Sample at 3Hz, take the DFT, and explain the results.

Solution

Here is the MATLAB code and resulting figures:

f = 3;              % Sampling freq.
T = 1/f;            % Sampling period
t = 0:.01:5;
N2 = 500;          % Number of sampling points
N3 = 30;
t2 = 0:T:N2*T;
t3 = 0:T:N3*T;

x = sin(2*pi*t);    % Signal that is sampled
x2 = sin(2*pi*t2);
x3 = sin(2*pi*t3);

X2 = fft(x2);         % DFT of long signal
X3 = fft(x3);         % DFT of short signal

figure(1)                    %Original signal
plot(t(1:500),x(1:500))
xlabel('Time (s)')
ylabel('x(t)')
title('Original Input Signal')

figure(2)
plot(t2(1:15),x2(1:15))      % Sampled signal
xlabel('Time (s)')
ylabel('x(t)')
title('Sampled Input Signal')

figure(3)                    %DFT of long signal
plot(t2/(N2*T*T),abs(X2))    
xlabel('Frequency (s)')
ylabel('X(F)')
title('DFT of 500 Samples')

figure(4)                    % DFT of short signal
plot(t3/(N3*T*T),abs(X3))
xlabel('Frequency (s)')
ylabel('X(F)')
title('DFT of 30 Samples')

figure(5)                   % Shifted DFT of long signal
XS2=fftshift(X2);
f2=-1/(2*T):1/(N2*T):1/(2*T);
plot(f2,abs(XS2))
xlabel('Frequency (s)')
ylabel('X(F)')
title('Shifted DFT of 500 Samples')

figure(6)                   % Shifted DFT of short signal
XS3=fftshift(X3);
f3=-1/(2*T):1/(N3*T):1/(2*T);
plot(f3,abs(XS3))
xlabel('Frequency (s)')
ylabel('X(F)')
title('Shifted DFT of 30 Samples')

DH13 1.jpg DH13 2.jpg DH13 3.jpg DH13 4.jpg DH13 5.jpg DH13 6.jpg

Explanation

The DFT only gives us an approximation of the actual Fourier Transform, as was found in the last homework.
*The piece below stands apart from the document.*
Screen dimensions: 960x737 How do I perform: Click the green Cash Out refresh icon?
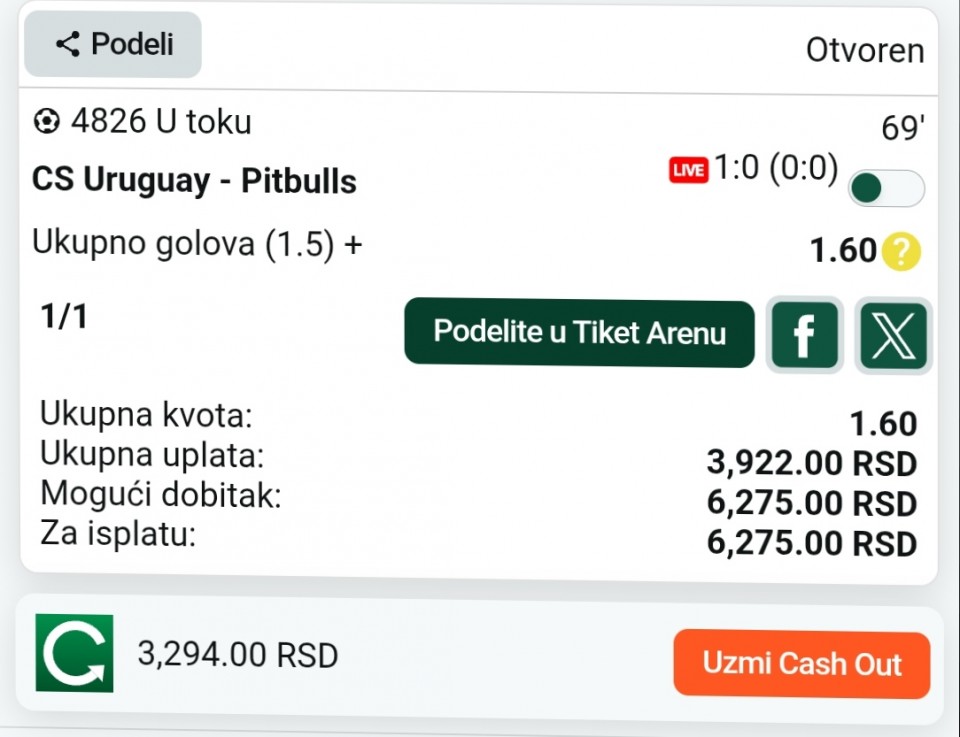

With few sampling points the DFT hardly resembles the expected trasfrom. This is because the edge effects have a greater affect with fewer sample points. From the example above we see that the more sampling points we take the closer the DFT resembles the actual transform. e.g. with 30 sample points the DFT has "spikes" with height of about 12 but with 500 sample points they have a height of 250, which is obviously closer the expected Dirac delta funtions with infinite height.